------ Material provided

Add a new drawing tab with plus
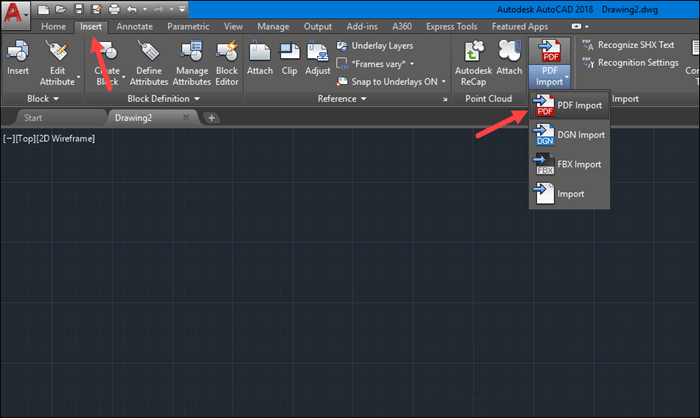click(211, 118)
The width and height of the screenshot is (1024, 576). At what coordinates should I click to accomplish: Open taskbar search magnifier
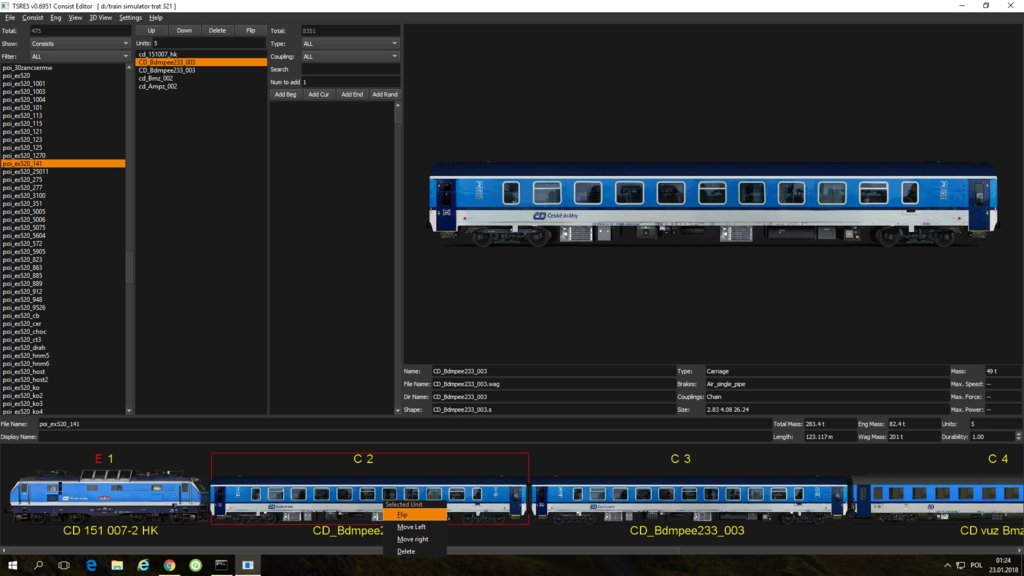click(39, 565)
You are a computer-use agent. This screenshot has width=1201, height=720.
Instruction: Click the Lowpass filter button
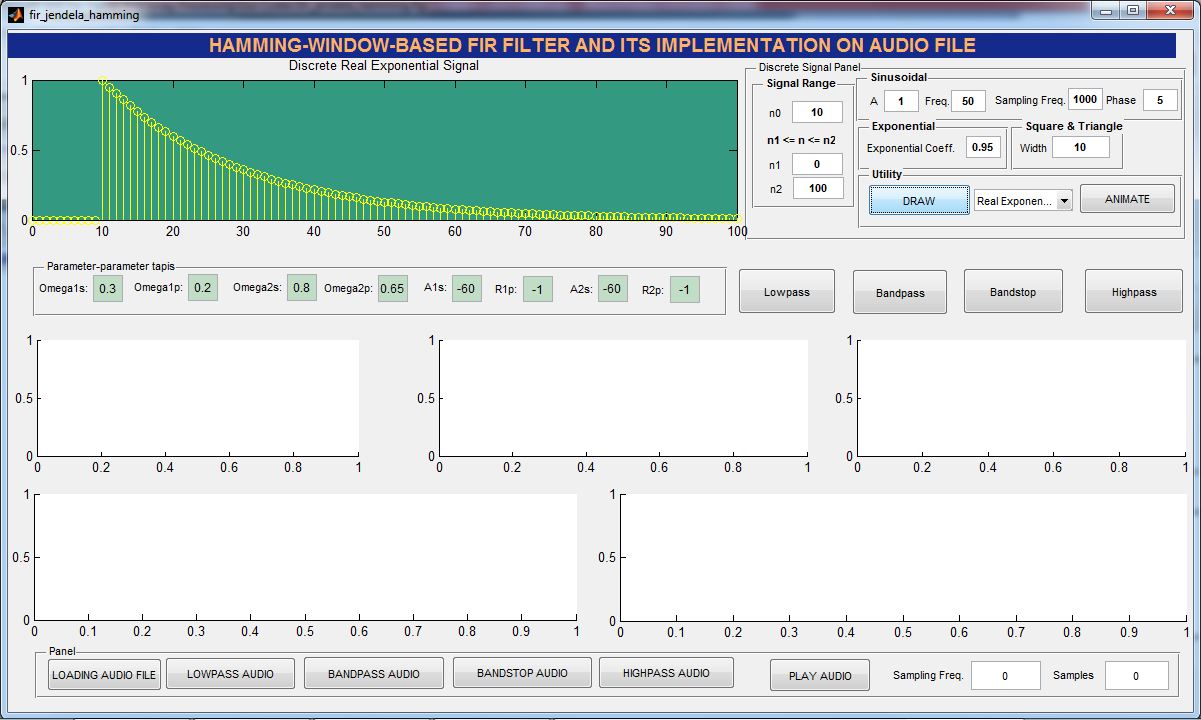pos(786,291)
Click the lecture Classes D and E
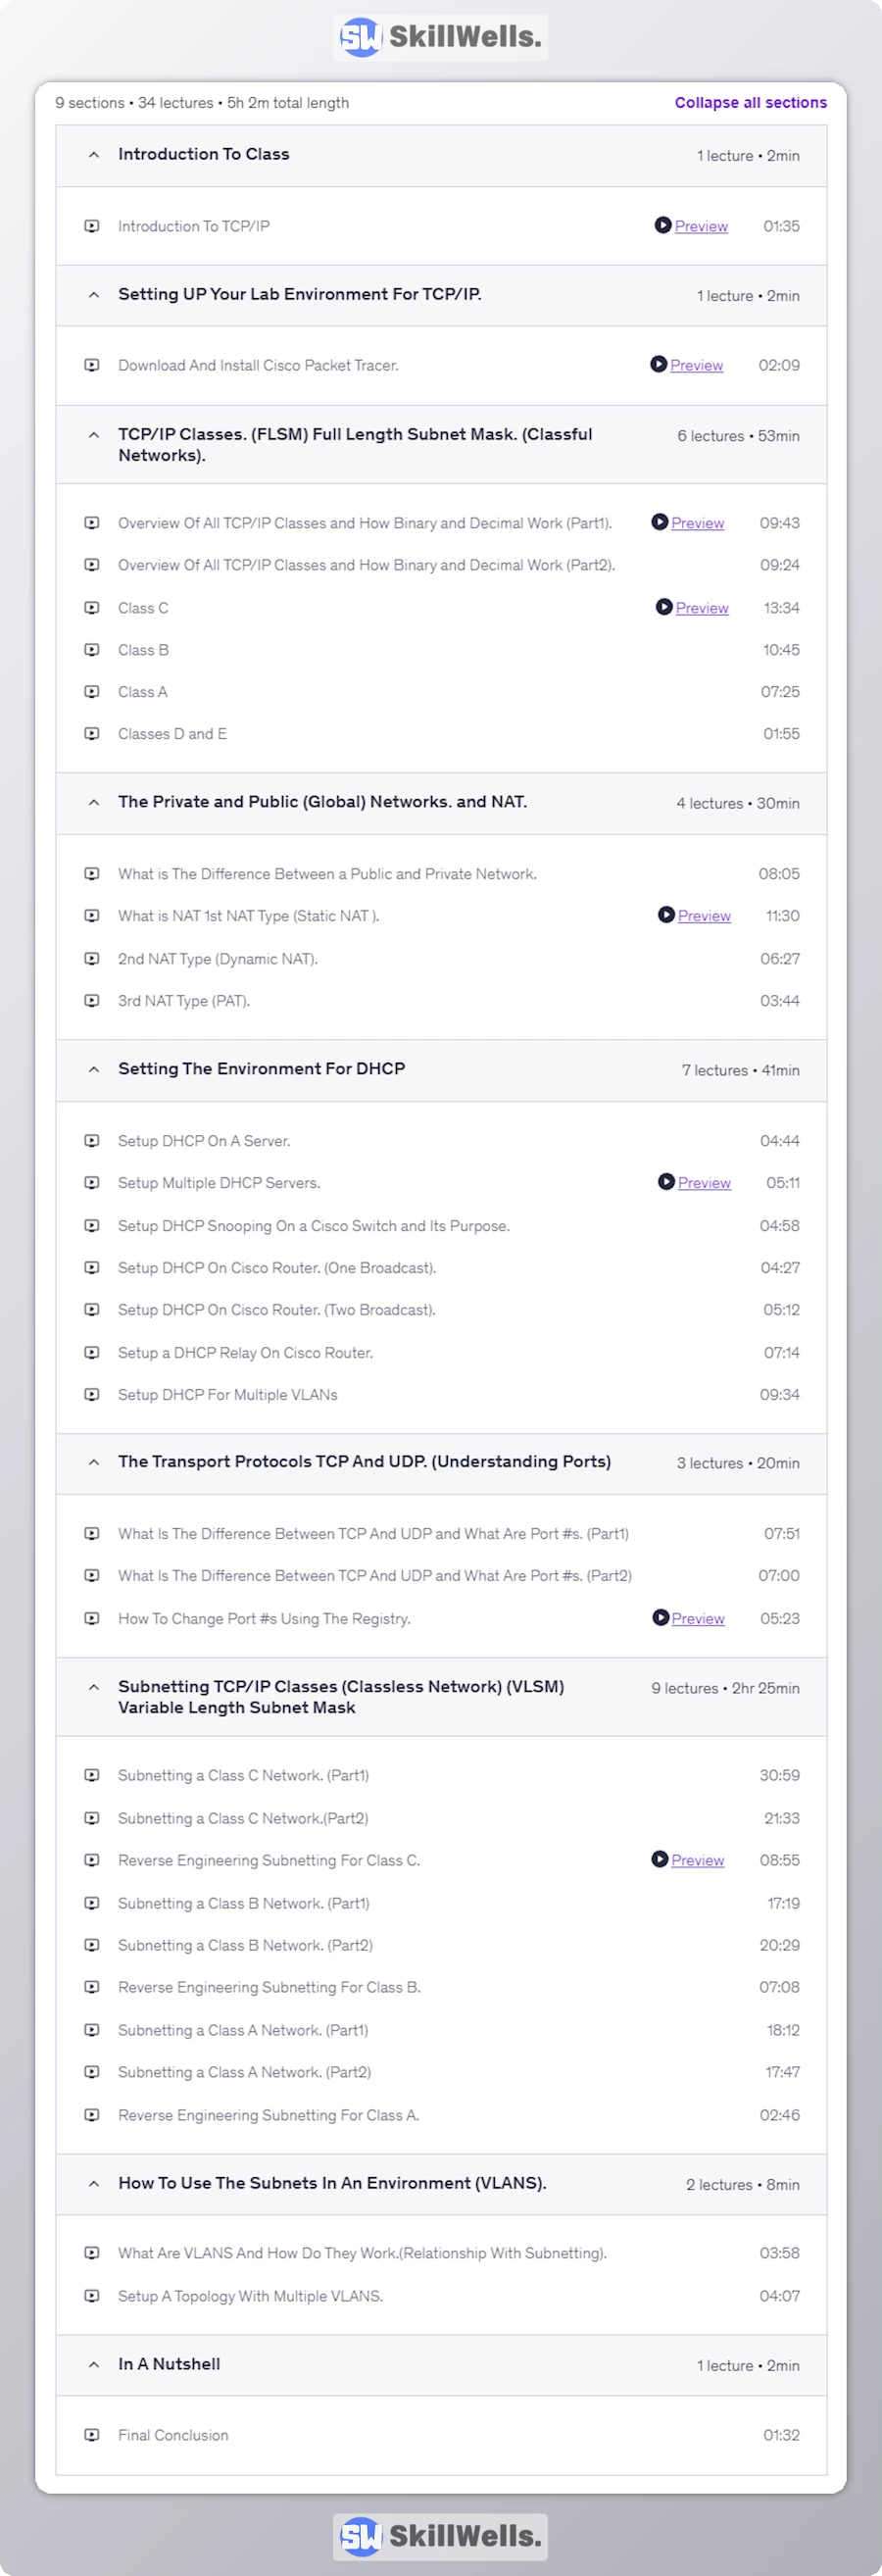The width and height of the screenshot is (882, 2576). point(174,733)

------------

**Exercise directions**
Quote the records in their entirety, keeping the wording exact and excluding pictures.

**Answer to this exercise**
Add a new drawing tab with plus
click(211, 118)
The width and height of the screenshot is (1024, 576). At what coordinates should I click to accomplish: Open taskbar search magnifier
click(39, 565)
You are a computer-use agent. This screenshot has width=1201, height=720.
Instruction: Click the Lowpass filter button
pos(786,291)
Click the lecture Classes D and E
The width and height of the screenshot is (882, 2576). point(174,733)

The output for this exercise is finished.